Patrick Lozès : Mme Taubira est garde des Sceaux, son ministère est régalien. Elle apparaît à une position très élevée dans la hiérarchie gouvernementale. Il est donc naturel qu’elle soit exposée à la critique. Assimiler au racisme l’ensemble des critiques y compris les plus véhémentes adressées à la ministre de la Justice est une instrumentalisation du racisme. C’est une manœuvre pour annihiler le débat et éviter de répondre aux questions légitimes sur les orientations politiques et judiciaires prônées par Christiane Taubira. C’est une tactique politicienne cynique qui paradoxalement affaiblit Christiane Taubira en la réduisant à son apparence. A la longue, cette stratégie de la victimisation est périlleuse car les Français en ont horreur.

Mme Taubira a gagné ses galons dans l’arène politique par des prises de position tranchées. Lorsque ses "amis" socialistes crient au racisme à la moindre critique contre elle, ils se donnent le beau rôle à peu de frais tout en rognant son aura et son autorité. Christiane Taubira n’est pas obligée de tomber dans le piège consistant à se considérer comme une victime permanente du racisme !

Voir du racisme là où il n'y en a pas, est-ce faire preuve d'une certaine forme de racisme ? Du moins, cela le favorise-t-il ?

Evoquer le racisme aussi fréquemment et dès lors qu’il est question de Mme Taubira, révèle un manque de discernement et une courte vue. Cela trahit une obsession de la couleur de peau chez ceux qui brandissent ainsi le racisme. Cette hyperfixation sur les questions de couleur de peau peut même cacher un embarras de ses si zélés défenseurs par rapport à Mme Taubira elle-même. Etre obnubilé par la recherche du racisme chez ses adversaires est souvent le signe de son propre malaise par rapport au racisme.

Voir du racisme partout et là où il n'y en pas indique une incapacité à accepter que les adversaires politiques peuvent dépasser la question de couleur de peau. C’est un procès d’intention et c’est une forme d’intolérance. On le voit, Madame Taubira cristallise des passions chez ses adversaires mais également dans son propre camp. Ses amis feraient bien de se demander pourquoi ils sont si prompts à se dépeindre en parfaits antiracistes.

Christiane Taubira est l’objet d’attaques racistes inadmissibles mais aussi de critiques politiques violentes. Ces dernières peuvent être difficiles à supporter mais elles ne sont pas illégitimes. C’est justement pour cela qu’il convient d’être particulièrement vigilant pour ne pas désigner hâtivement les attaques politiques notamment les plus justifiées comme des attaques racistes. Les amalgames en la matière sont dangereux.

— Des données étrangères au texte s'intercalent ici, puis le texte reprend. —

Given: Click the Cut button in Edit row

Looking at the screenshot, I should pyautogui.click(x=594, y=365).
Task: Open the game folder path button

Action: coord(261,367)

La posture de victime permanente empêche la prise en compte des intolérances véritables qui contreviennent aux valeurs de la République. La posture d’éternelle victime est inefficace et contreproductive. A force de crier au loup, on en voit le museau et lorsqu’il survient, plus personne ne s’alarme...

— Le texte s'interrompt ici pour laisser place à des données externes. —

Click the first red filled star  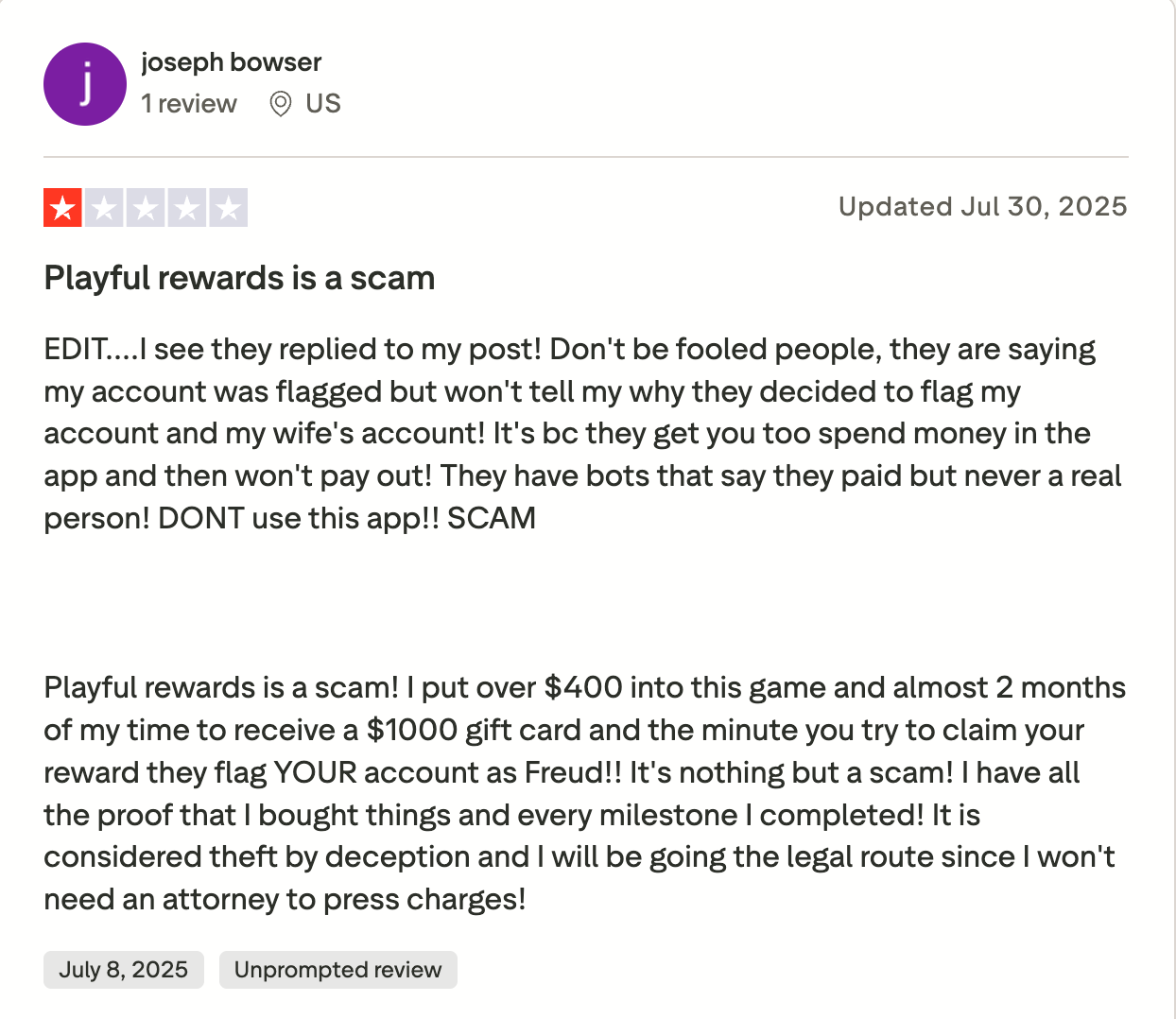[62, 208]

Parmi les très nombreuses critiques faites contre Christiane Taubira, dans quelle mesure peut-on dire que se trouve aussi chez certaines personnes une part de racisme ? Par quoi ce racisme est-il exacerbé ?

Madame Taubira est brillante, intimidante. Sa présence au gouvernement, la situation qu’elle y occupe et les textes gouvernementaux qu’elle défend peuvent en irriter plus d’un. Certains estiment sans doute qu’elle n’a pas la bonne tête pour un tel portefeuille ministériel !

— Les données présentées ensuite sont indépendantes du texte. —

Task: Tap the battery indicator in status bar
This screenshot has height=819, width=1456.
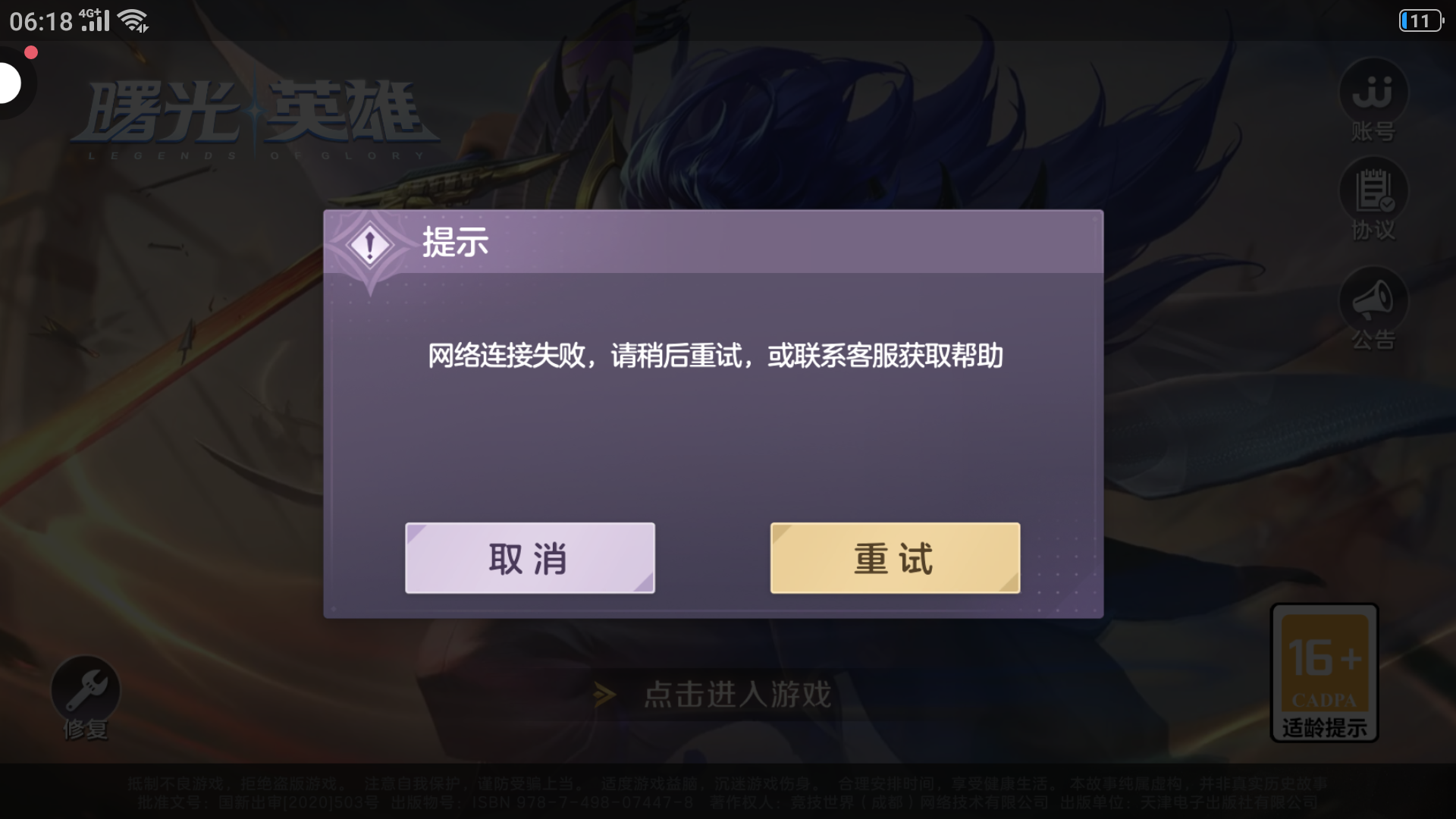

Au niveau de la société, comment ce racisme qui avance masqué finit-il par se manifester ? Où en distingue-t-on les effets ?

A trop parler de racisme envers Mme Taubira, on oublie que la France avance dans l’acceptation de sa diversité sociologique. Nous voyons cette évolution positive de la société autour de nous, dans les entreprises, dans la vie de tous les jours.

Mais tout n’est évidemment pas réglé, certains de nos concitoyens estiment encore que telle personne ne peut pas occuper telle fonction. D’autres pensent que leurs collaborateurs ou leurs clients auraient du mal à accepter celui-ci ou celle en raison de son apparence. Il y a donc encore beaucoup à faire notamment au niveau des entreprises pour que ceux qui ont franchi avec succès les haies du mérite républicain ne soient entravés dans leur parcours par le racisme.